К ограде своего дома Улька подошла никем не замеченная, Подошла и удивилась. На ее воротах висела какая-то странная фанерная табличка.
«Что это?» — подумала Улька и подошла ближе. На фанерке, побелевшей от жарких ветров, было написано?
От радости Улька заплакала. Нет, она теперь не пойдет за летящими на юг облаками. Сейчас она войдет в дом, зажжет свет и первым делом напишет доктору письмо…
А фанерка на воротах ее дома серебрилась в свете месяца, как крыло чайки.
Первые вишни
Дворник Тунцов — один из самых лучших дворников на Смоляной улице, а вот Фильке он совсем не нравится. Нет во дворе веселой, мальчишеской жизни. Одни цветы на клумбах — красные, сиреневые и желтые. Ни в чижа сыграть, ни запустить с крыши воздушного змея…
Вздыхая, Филька заворачивает свой завтрак — два крутых яйца, хлеб и конверт со щепоткой соли — в оранжевые плавки.
Часы отбивают восемь часов утра. Скорей на улицу! Там, возле трамвайной остановки, собирается бригада искателей древнего поселения на берегу Куяльницкого лимана. Надо спешить. Но во дворе Филька останавливается, не в силах двигаться дальше. На вишневом дереве поспели вишни. Первые вишни. Хорошо бы взобраться сейчас на вторую ветвь… Это желание, острое, дерзкое и чарующее, с такой силой охватывает Фильку, что он даже открывает рот и забывает обо всем на свете.
Он так и стоит с открытым ртом, маленький одессит, школьник и пионер, смуглый, как юнга с океанского парусника. А какие-то молоточки, звонкие и легкие, чеканят в его голове слова: «Первые вишни… Первые вишни…»
Он глядит на вишни и не может на них наглядеться. Рубиновые, с влажным сочным сиянием кожуры, они манят Фильку, зовут к себе… Настоящие волшебные вишни! Да и само дерево не простое. Оно из Генуи. Его привез сын Тунцова, моряк Николай. Тогда эта вишня была совсем маленькой. А теперь генуэзка приветливо шумит листвой. Небо Одессы, такое же теплое и высокое, как и небо Генуи, удочерило ее.

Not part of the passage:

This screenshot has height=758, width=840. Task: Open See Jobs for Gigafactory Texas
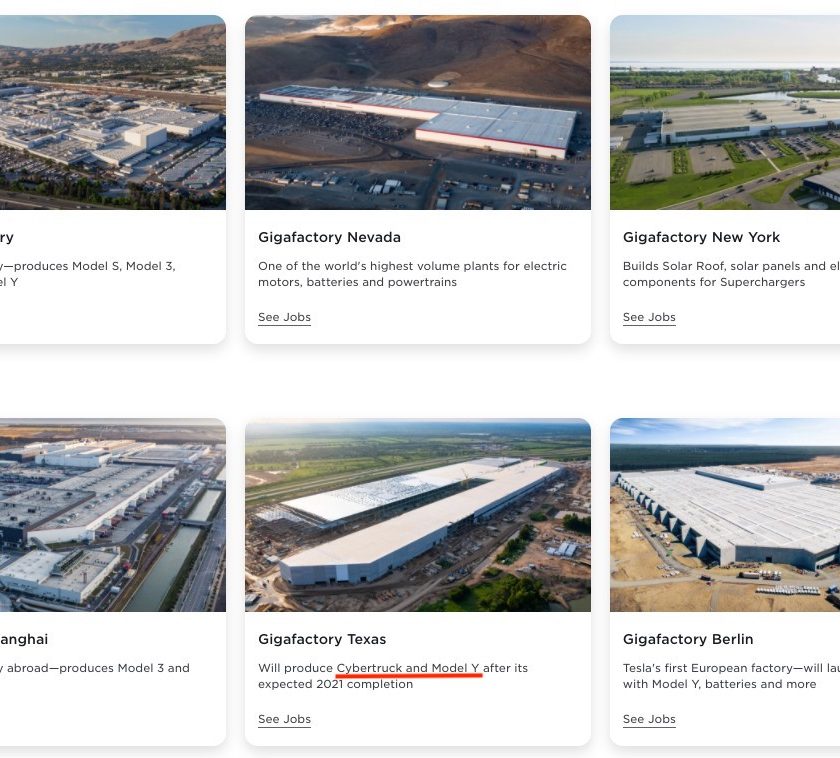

Ноги Фильки отрываются от земли. Шаг, второй, третий, и вот он стоит перед вишней. Он глядит на чудесные плоды, и перед ним возникает радужная картина…
Бригада искателей древнего поселения — Венька Корнев, Севка Луценко и Нора Волынская — лежат на берегу лимана, утомленные археологическими поисками. Вот в такой-то момент он, Филька, и вытащит из кармана горсть вишен… Филька даже видит коричневое восхищенное лицо Норы, с глазами, голубыми как даль лимана. А Севка, карманы которого набиты всякой всячиной, впрочем как и у всех мальчишек нашей планеты, даже взвизгнет от радости. Он сластена…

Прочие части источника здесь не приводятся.